» What to work on
Rewrite the lines of the records from the line containing "Task: Select the text drawing tool T" through the line containing "Open the Filter menu" as a numbered list, with blank lines omitted. Leave out the pictures.
## BEGIN Stored records
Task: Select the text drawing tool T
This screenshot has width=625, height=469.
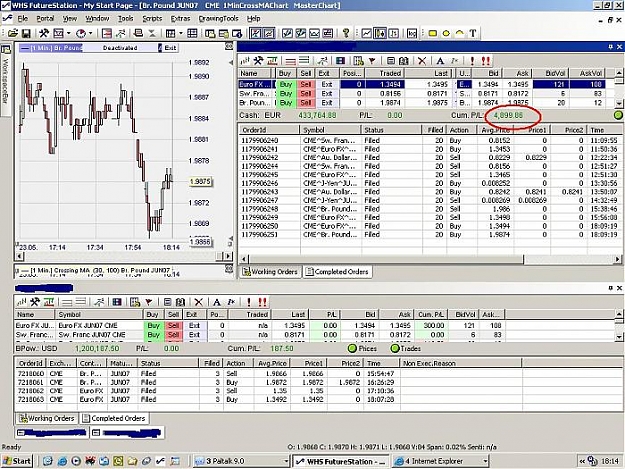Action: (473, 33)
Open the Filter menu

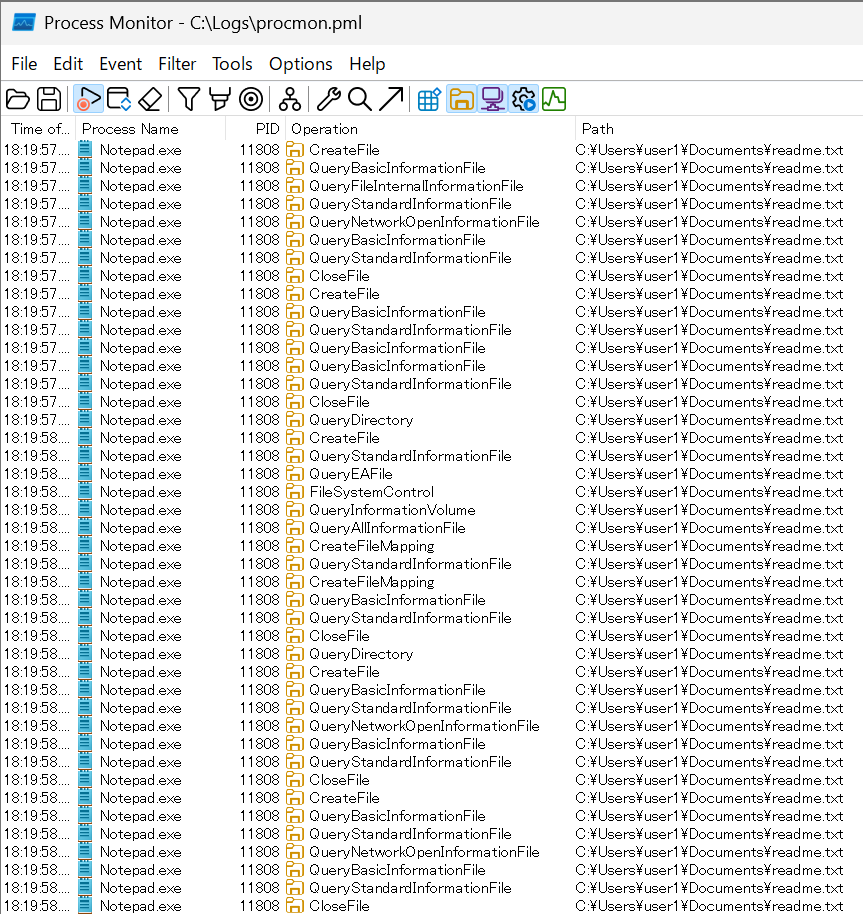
## END Stored records
## BEGIN Stored records
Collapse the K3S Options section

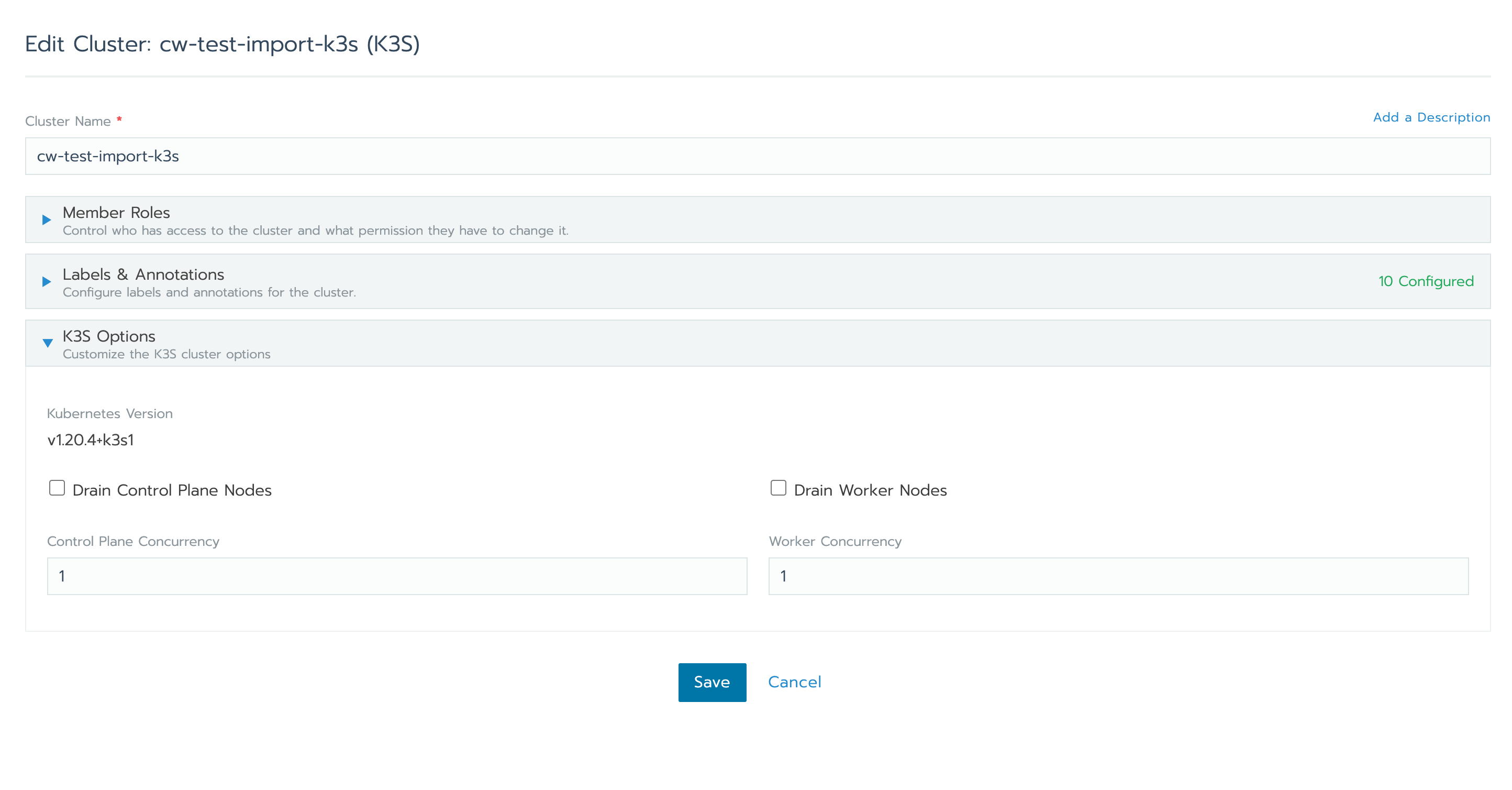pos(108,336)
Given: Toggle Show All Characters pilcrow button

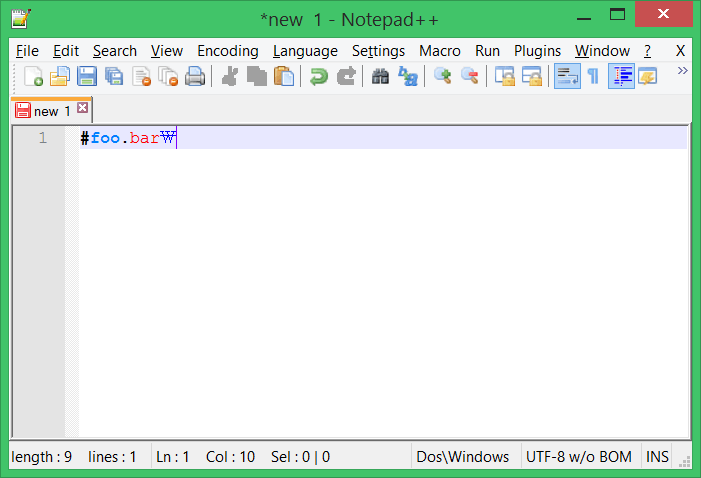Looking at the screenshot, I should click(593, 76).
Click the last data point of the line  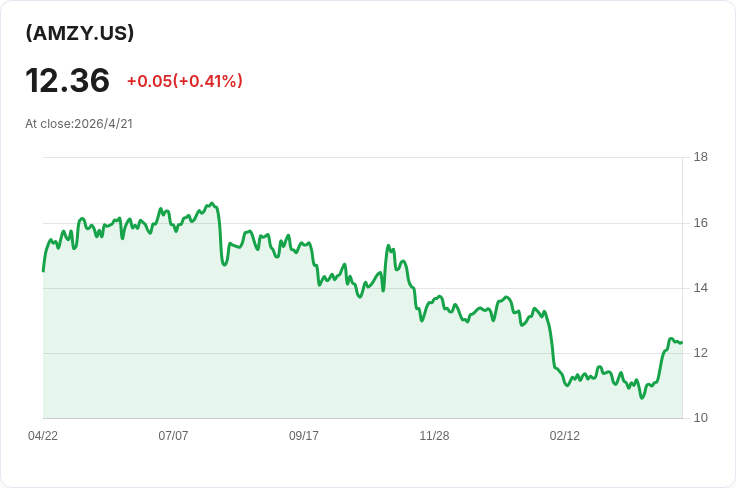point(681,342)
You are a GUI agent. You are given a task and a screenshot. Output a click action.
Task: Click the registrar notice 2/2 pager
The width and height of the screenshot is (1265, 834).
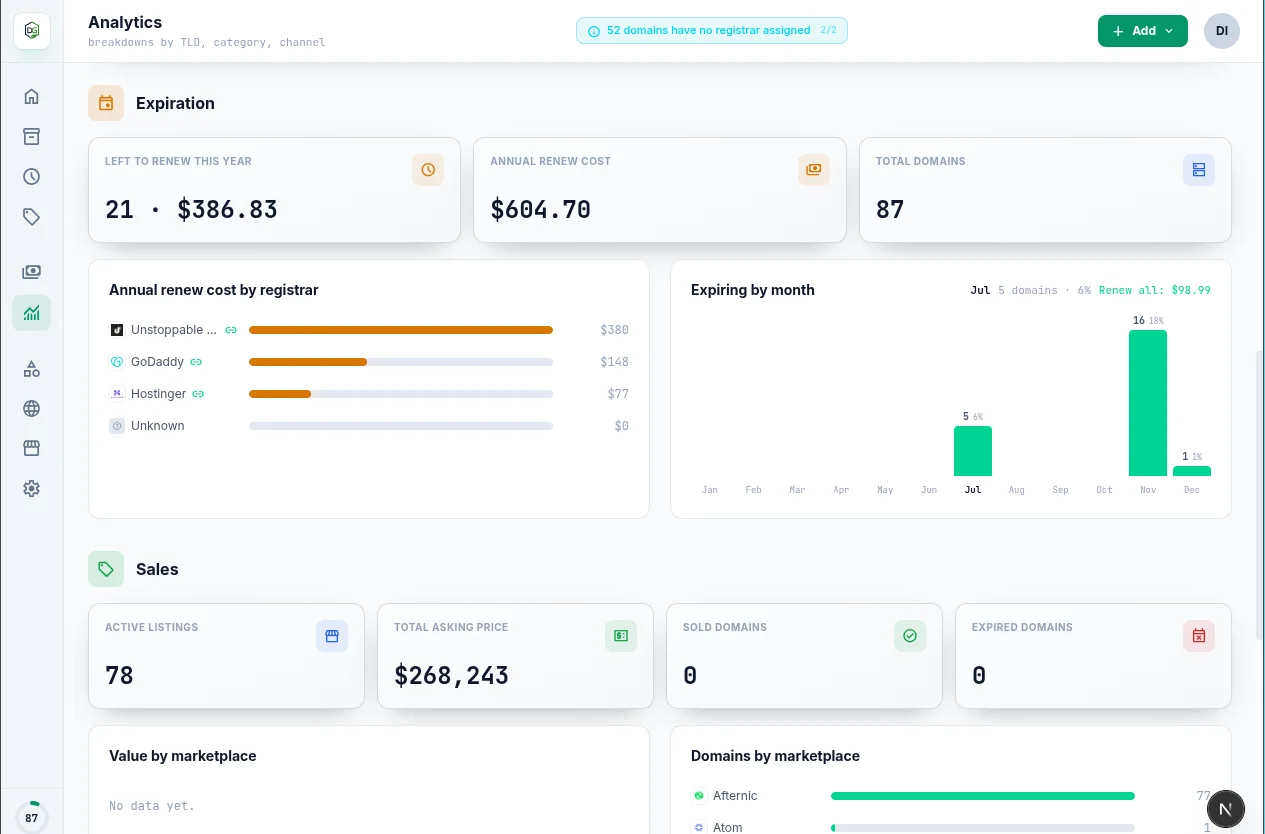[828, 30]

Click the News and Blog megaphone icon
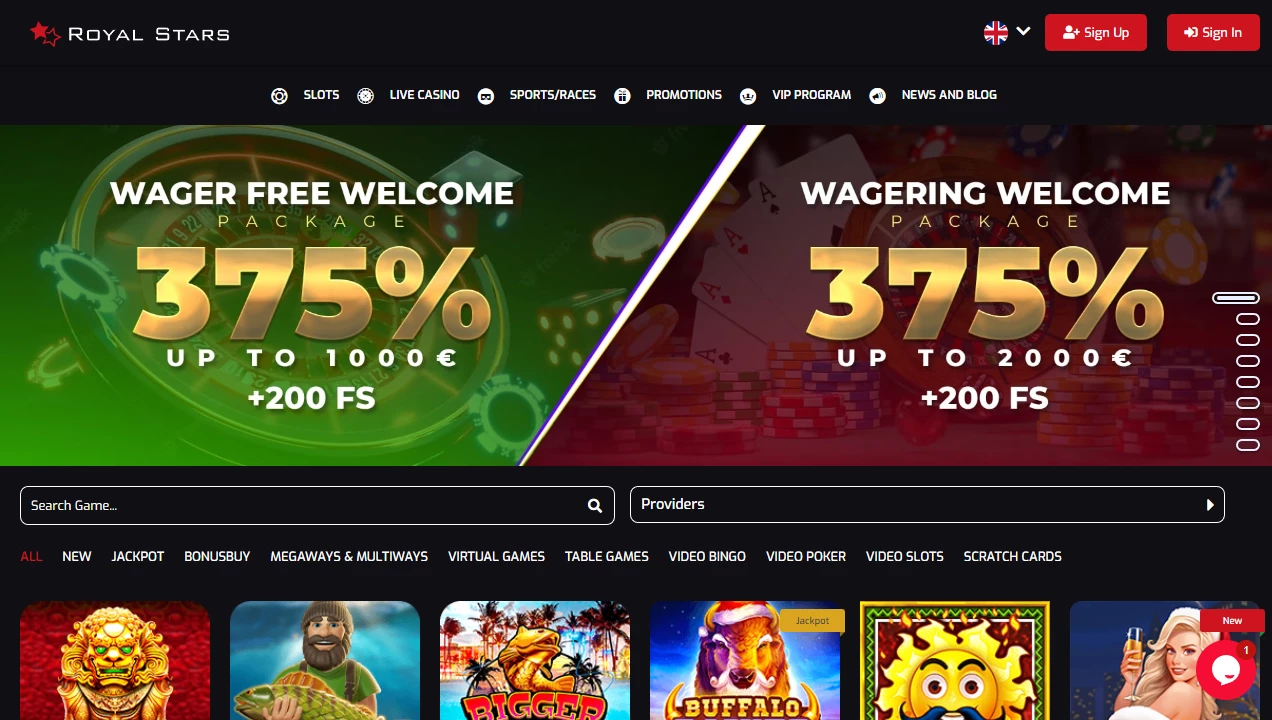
## END Stored records
## BEGIN Stored records
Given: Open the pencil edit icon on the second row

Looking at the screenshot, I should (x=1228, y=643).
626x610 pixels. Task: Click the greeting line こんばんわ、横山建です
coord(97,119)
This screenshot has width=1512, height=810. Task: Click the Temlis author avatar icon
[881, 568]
## END Stored records
» Result
1. Task: Select the text drawing tool T
2. This screenshot has width=625, height=469.
3. Action: (473, 33)
4. Open the Filter menu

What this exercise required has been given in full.